With regard to pressfit connectors. My personal experience is that they aren't very reliable to use. By that I mean I couldn't get a leak free connection on both sides everytime, usually becuase they moved before the columns could fuse.
However, there is a more expensive version that is much more reliable. It uses a standard press fit connector but also has a bracket to hold the columns in place while the columns fuse to the connector. 100% success rate so far with these.
Regards
Rich
I discovered a trick a long long time ago, I think it came from a Restek technote, that works well even on the old style presstight connectors. You need a small bottle of the polyimide resin. You place a Kemwipe over the top of the bottle of resin and invert to give a nice little circle of the resin on the Kemwipe. Then you score your column where you want to cut it but do not break it off. Take the Kemwipe and wrap it around the column upstream of the score and pinch it tightly and slide it towards the end of the column, as you pass the score the column will break usually with a clean cut.
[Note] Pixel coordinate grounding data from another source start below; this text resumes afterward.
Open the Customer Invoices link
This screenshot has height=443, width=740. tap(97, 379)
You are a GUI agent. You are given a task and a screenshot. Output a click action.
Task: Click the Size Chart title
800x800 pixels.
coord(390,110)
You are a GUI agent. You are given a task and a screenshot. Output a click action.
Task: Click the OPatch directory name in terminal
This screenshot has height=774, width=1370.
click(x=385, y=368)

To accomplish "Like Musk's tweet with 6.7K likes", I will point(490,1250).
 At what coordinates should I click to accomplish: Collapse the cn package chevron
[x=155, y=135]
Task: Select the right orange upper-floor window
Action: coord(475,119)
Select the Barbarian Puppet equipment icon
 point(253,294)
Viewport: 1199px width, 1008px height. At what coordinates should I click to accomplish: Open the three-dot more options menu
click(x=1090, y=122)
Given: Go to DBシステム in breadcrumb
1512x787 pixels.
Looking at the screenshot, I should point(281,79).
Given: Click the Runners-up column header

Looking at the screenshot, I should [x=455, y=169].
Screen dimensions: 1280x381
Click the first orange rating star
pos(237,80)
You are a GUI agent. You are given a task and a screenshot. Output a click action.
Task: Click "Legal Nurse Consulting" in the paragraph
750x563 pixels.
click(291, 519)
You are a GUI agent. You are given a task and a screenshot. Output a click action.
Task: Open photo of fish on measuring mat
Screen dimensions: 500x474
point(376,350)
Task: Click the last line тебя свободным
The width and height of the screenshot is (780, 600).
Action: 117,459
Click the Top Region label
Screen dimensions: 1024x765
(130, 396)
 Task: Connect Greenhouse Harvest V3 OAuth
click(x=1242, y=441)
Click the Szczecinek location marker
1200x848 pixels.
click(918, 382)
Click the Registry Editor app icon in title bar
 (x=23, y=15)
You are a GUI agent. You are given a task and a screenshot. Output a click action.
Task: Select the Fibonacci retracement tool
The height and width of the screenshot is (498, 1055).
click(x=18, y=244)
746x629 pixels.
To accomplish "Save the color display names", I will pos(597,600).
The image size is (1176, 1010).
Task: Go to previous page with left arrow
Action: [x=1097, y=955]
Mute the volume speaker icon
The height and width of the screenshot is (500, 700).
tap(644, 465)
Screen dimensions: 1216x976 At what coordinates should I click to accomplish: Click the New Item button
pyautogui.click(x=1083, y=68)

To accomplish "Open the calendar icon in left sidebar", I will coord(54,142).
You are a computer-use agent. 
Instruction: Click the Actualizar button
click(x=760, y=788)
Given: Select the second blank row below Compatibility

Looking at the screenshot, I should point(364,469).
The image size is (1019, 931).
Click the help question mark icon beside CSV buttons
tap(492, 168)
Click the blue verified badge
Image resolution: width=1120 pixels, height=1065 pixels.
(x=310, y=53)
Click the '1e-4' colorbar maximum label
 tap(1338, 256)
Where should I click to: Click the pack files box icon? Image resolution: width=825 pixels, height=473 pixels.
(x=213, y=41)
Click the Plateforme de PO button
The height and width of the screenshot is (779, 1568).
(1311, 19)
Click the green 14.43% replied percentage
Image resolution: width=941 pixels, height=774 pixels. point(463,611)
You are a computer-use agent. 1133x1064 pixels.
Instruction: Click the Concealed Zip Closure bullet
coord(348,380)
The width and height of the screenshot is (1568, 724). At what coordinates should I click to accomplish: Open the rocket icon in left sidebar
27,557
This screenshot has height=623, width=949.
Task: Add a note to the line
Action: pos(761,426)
You now have a nice thin coat of fresh resin right at the cut, when you push on the presstight connector you will see a nice ring of resin sealing the connection if you look through a magnifying glass. Pre-bake the column starting at 50c for about 10 minutes, then go to 150c for another 10 minutes then to max temp for a little while and the seal will be good and solid.
This has always worked well for me. Just don't expect to be able to reuse the connector because that ring of resin will not come out later.